** TASK DETAILS **
The whole listing, exactly as given: write it out, leaving out each image.

+++

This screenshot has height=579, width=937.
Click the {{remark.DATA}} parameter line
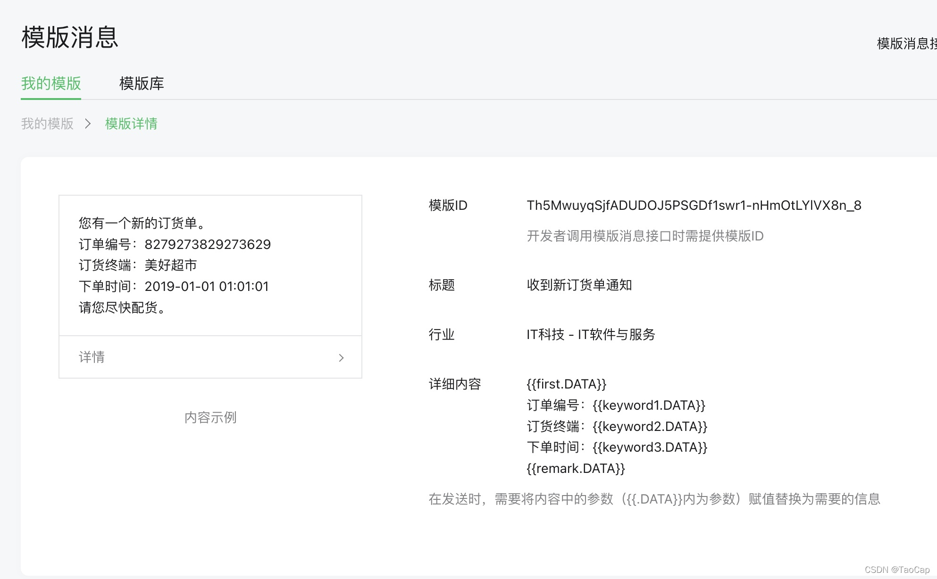tap(576, 468)
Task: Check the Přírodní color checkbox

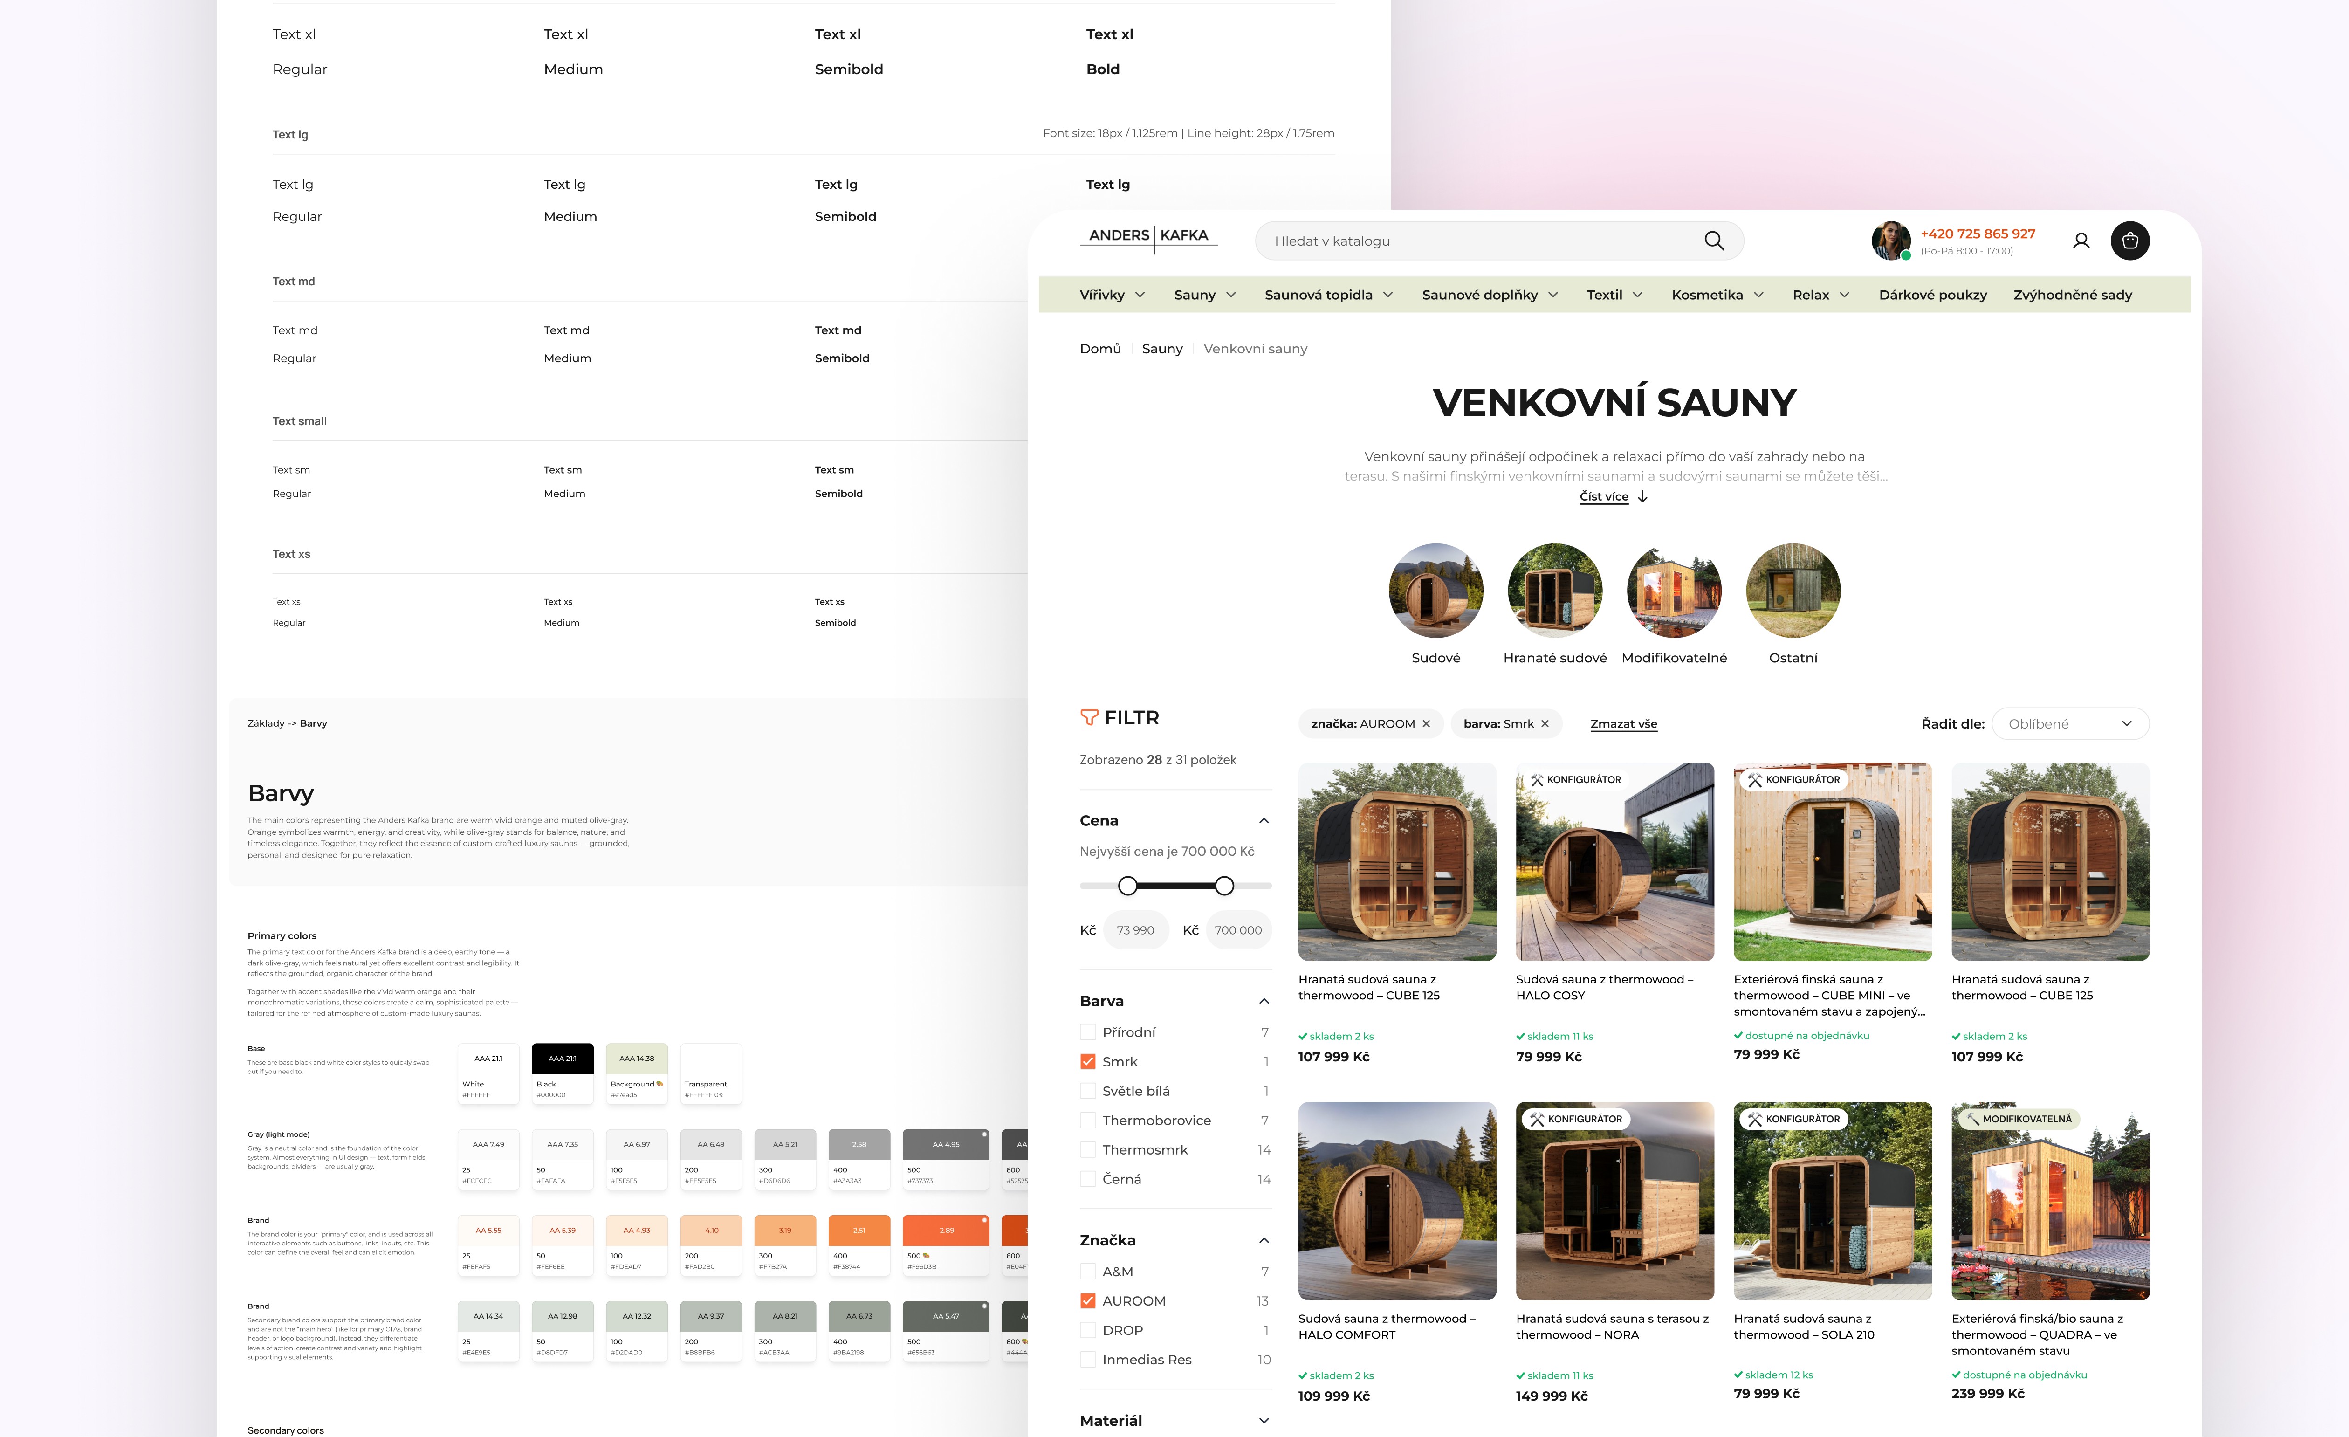Action: pyautogui.click(x=1088, y=1032)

+++

** TASK ANSWER **
This screenshot has height=579, width=937.
Click the {{remark.DATA}} parameter line
tap(576, 468)
Task: Check the Přírodní color checkbox

Action: pyautogui.click(x=1088, y=1032)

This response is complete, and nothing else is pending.